Profile: Laurie Brinklow
by Jane Ledwell
The best way to organize an interview with Laurie Brinklow is to schedule it to coincide with another of her tasks.
In a busy week, Laurie's schedule includes her job as publishing coordinator at the Institute of Island Studies; free-lance editing projects; swimming; rehearsals for two choirs; meetings with an eating group, a book club, and a folk music group; baking; drinking coffee at the farmer's market; house-training a new puppy; working with the boards of the PEI Literary Awards and the PEI Chamber Choir and Orchestra at Strathgartney; "ferrying children" (her two daughters, Heather and Mikhala, who are getting old enough to be almost as busy as their mother); and-oh yeah-finding time for her own writing and her publishing company.
In a slack week, Laurie combines any ten of her ordinary activities. "Whenever there's an overlap, it's always good," she laughs.

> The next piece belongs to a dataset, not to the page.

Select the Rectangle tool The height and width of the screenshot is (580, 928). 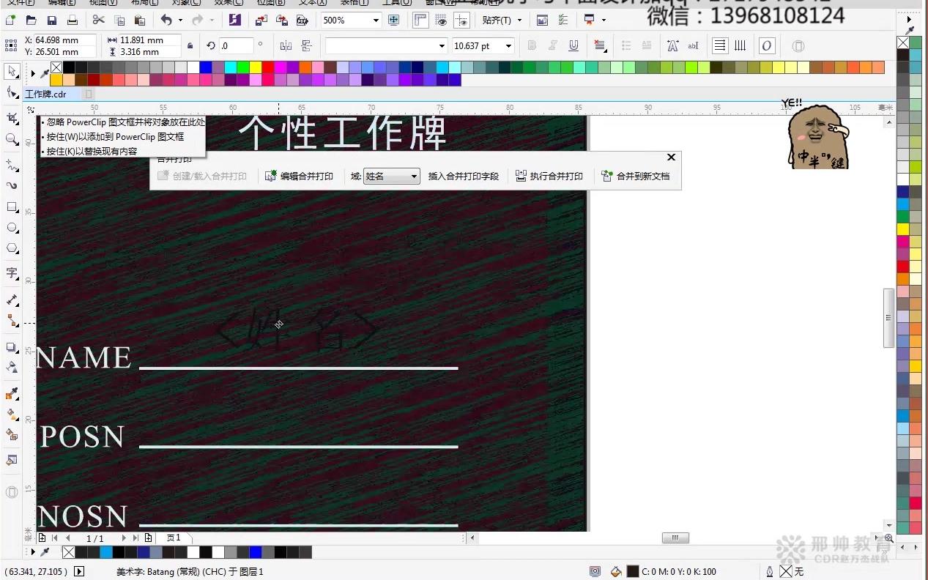pyautogui.click(x=11, y=207)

The time Laurie has found for her writing has earned her honours. In the past year, Laurie earned first prize in the Writers' Federation of Nova Scotia's Atlantic Poetry Competition and placed her poem "Eleanor's Eyes" in the top fifty poems in the Canadian League of Poets' annual poetry competition.
Recently, she has had poems accepted for publication in Australian literary journals, Island and The Famous Reporter, thanks to the encouragement of a Tasmanian poet who heard a reading she gave last summer.
Laurie was born in Peterborough, Ontario, and grew up mostly in British Columbia and Northern Ontario, with summers on the Prairies with her father, who was building pipelines. "I never dreamed I would end up on PEI," she admits. Growing up, Laurie came across PEI on only three instances.
First, in Grade Six, she had to write a report on Canada's smallest province. Later, another school project saw her costumed as L. M. Montgomery. Later still, after PEI elected Alex Campbell premier, a teacher commented, "Everyone on PEI is named Campbell."
When she first arrived on the Island after travelling East looking for work, she learned the truth: "Everyone on PEI is named MacDonald. Measure the phone book entries."
Since she unpacked her bags on the Island, she has learned more about PEI than prevailing last names. After two months here, her experience in journalism led her into work in publishing. In six-and-a-half years with Ragweed Press and in her years since with the Institute of Island Studies, she has been involved in publishing almost a hundred books.
In the early 1990s, though, she had the idea that there could be room on the Island for another press to publish "books about Prince Edward Island by Prince Edward Islanders." Acorn Press began after receiveing a logo-a stylized acorn by artist John Burden-for the press as a birthday gift.
Acorn Press has published four books so far, and the growth of the press that was inspired by a logo has mirrored the growth of the logo's emblematic acorn: slow but promising. Laurie says she could have "gone the fast track" and borrowed money to start the press on a larger scale, but that she thinks "it's important to learn to grow things."
And growing things-whether daughters or poems or publishing companies-is the one activity that ties all her activities together.